It might be worth mentioning that I bought this because I felt it was a great piece of wry, pitch-black horror comedy [...]
I found "Willow Tests Well" funny in a way, but perhaps because I'd been primed by the Philip K. Dick story "Null-O," where Dick has fun with Van Vogt's notion of superior slans and unempathic logic: a bunch of psychopaths are recruited by the government (or the government within the government) and go ahead with their plan to return the universe to its true state of undifferentiated matter.
Although the Dick story presents the young super-genius as the main character, doing impressive things, Dick never lets us forget that these are terrible things.

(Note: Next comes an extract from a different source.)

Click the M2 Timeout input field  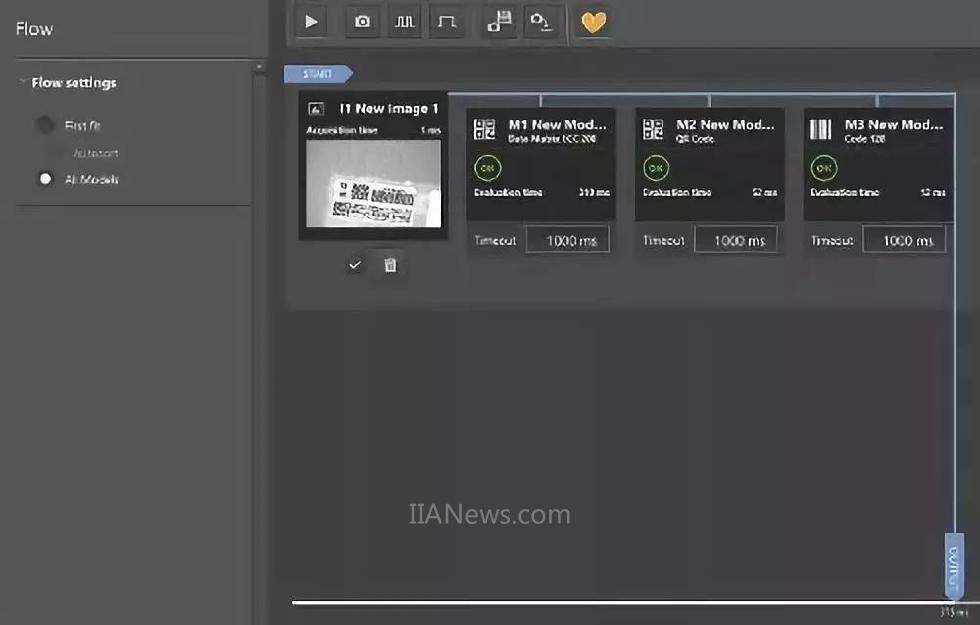tap(735, 240)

In a way, it reminds me of Norman Spinrad's "What if Hitler had become an sf writer?" novel,
The Iron Dream, where Spinrad shows how ubermensch fascism runs through Nazism and some Golden-Age sf; in Dick's story, we've got the super-bright kid, fighting against the mediocrity of the normal people--and he's a fucking monster. Since it's Dick, in "Null-O" the good guys turn out to be the small people--janitors, bus drivers, waiters, fry cooks, etc.
Nick Mamatas is playing a different game in "Willow Tests Well," with (as the outro pointed out) no victory conditions: this is a terrible conspiracy where even the revelation of that conspiracy would only make things more terrible. Willow can bend all she wants in the face of this storm, but surviving isn't the same as thriving. As for the revelation that most horror is human-derived, I agree with eytanz that conspiracy thinking tends towards the comforting: it's someone else's fault, there's a reason for everything. But there's the counter-argument in this story that the terrible things are being done for a reason in our name. This is, yay!, an other opportunity to bring up my favorite Foucault quote: "People know what they do; frequently they know why they do what they do; but what they don't know is what what they do does."
Dick could have the average people as saviors in a minor way; Mamatas points an accusing finger at the average person (us). Hey, I no longer find this story that funny!